Brief =
Can you reproduce, word for word, the part of the material that opens with the line containing "Viewport: 1024px width, 575px height." and closes with the line containing "Action: pyautogui.click(x=789, y=80)", leaving the pictures out of your answer?

Information given =
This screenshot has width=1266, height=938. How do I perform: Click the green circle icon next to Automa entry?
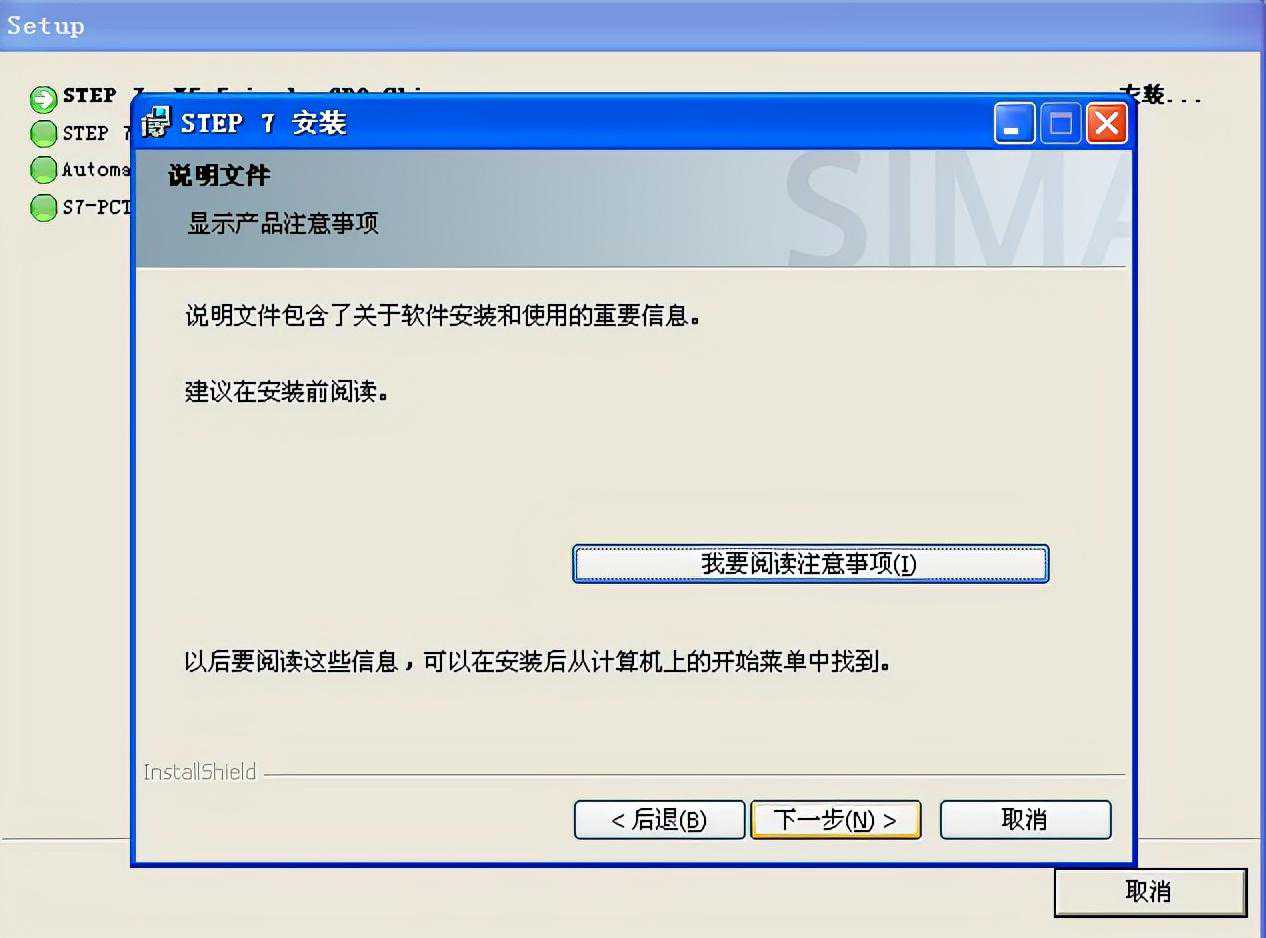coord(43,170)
--
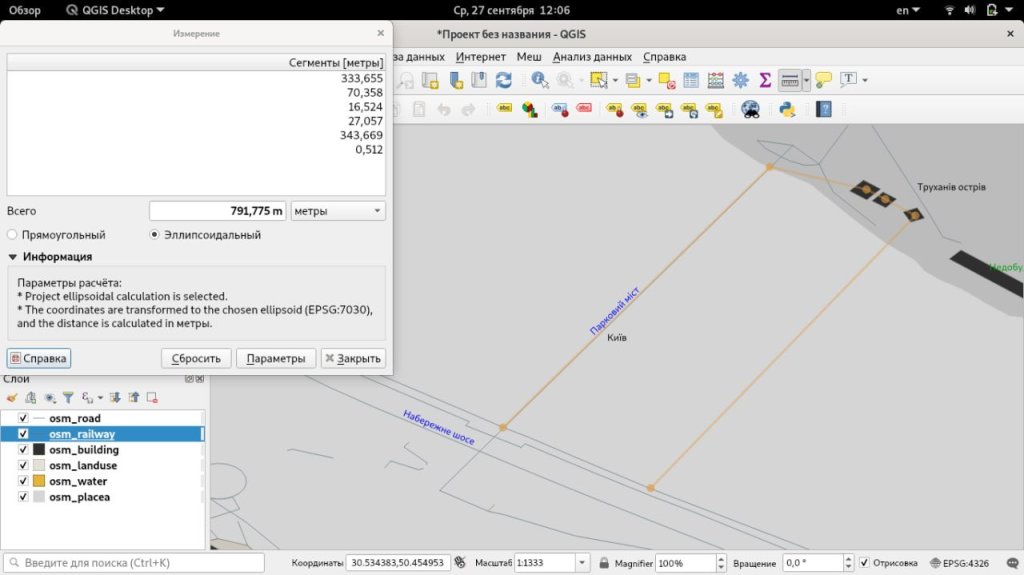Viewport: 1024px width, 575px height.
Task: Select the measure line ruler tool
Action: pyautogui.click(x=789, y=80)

Reply to the task =
Viewport: 1024px width, 575px height.
Task: Select the measure line ruler tool
Action: pyautogui.click(x=789, y=80)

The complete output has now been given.